A Novel Energy Management Control Scheme for a Standalone PV System in a DC Nanogrid

• Published in: Electronics (Basel) Vol. 12; no. 23; p. 4725
• Main Authors: Nkembi, Armel Asongu, Santoro, Danilo, Cova, Paolo, Delmonte, Nicola
• Format: Journal Article
• Language: English
• Published: Basel MDPI AG 01.12.2023
• Subjects: Alternative energy sources; Batteries; Closed loops; Control systems; Developing countries; Distributed generation (Electric power); Efficiency; Electric potential; Electric power distribution; Electrical loads; Energy consumption; Energy management; Energy management systems; Energy sources; Energy storage; Irradiance; LDCs; Mathematical models; Maximum power tracking; Methods; Photovoltaic cells; Photovoltaic power generation; Power converters; Power management; Robustness (mathematics); Simulation; Solar energy; Storage systems; Systems stability; Tracking control; Voltage; Italy
• ISSN: 2079-9292; 2079-9292
• DOI: 10.3390/electronics12234725

Distributed energy resources (DERs), such as photovoltaic (PV) sources, together with storage systems, such as battery energy storage systems (BESS), are increasingly present and necessary in our electricity distribution networks. Furthermore, the need for efficient use of energy from DERs, especially in developing countries and remote communities, must be addressed with the development of nanogrids (NGs), particularly DC NGs, and standalone PV systems with adequate control strategies. This paper investigates the control and dynamic operation of a standalone PV system. It consists mainly of three DC–DC power converters for the PV source interface, battery management, and load voltage control.

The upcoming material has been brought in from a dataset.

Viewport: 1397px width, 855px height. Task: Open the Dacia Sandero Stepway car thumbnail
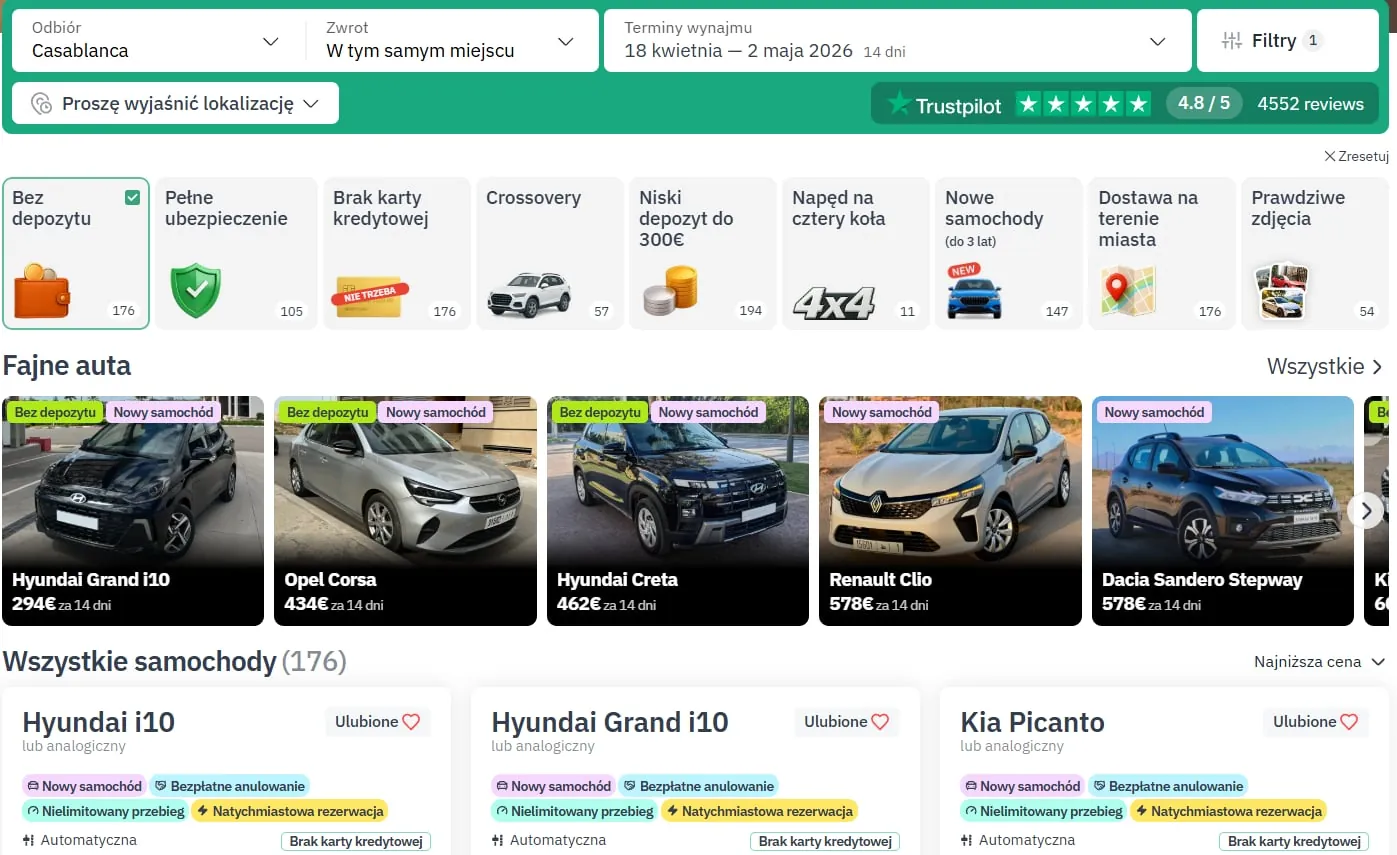click(x=1222, y=511)
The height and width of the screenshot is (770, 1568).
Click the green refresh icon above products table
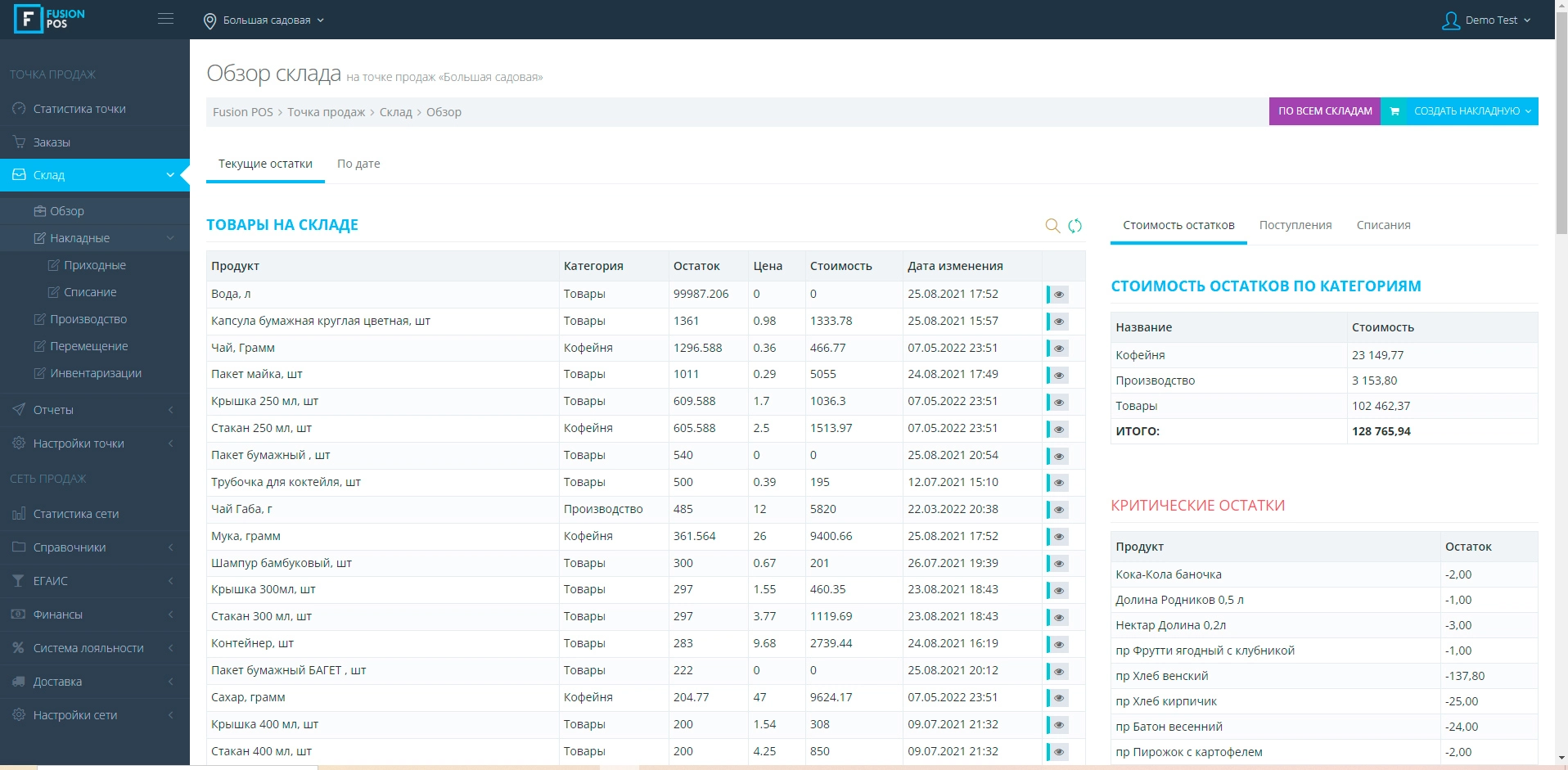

A two-level modulation scheme is applied to each of these converters to switch them ON and OFF. A maximum power point tracking (MPPT) closed-loop voltage control system is implemented to make sure that the PV operates at optimum power regardless of the irradiance level or temperature, while battery voltage and load-side voltage control are also implemented to indirectly provide the required load power. The control of each of the converters is achieved by deriving their small-signal models using a state-space approach from which various control objectives are implemented. The DC-link is clamped by a BESS which acts as a backup source to provide power to the DC load in the absence of sufficient power from the PV panel. The dynamic operation of the whole system is enhanced by proposing a robust feedforward scheme that improves the response of the system in the presence of disturbances. The models are analyzed and implemented using PLECS, and numerical simulations are performed to validate the developed models and control schemes.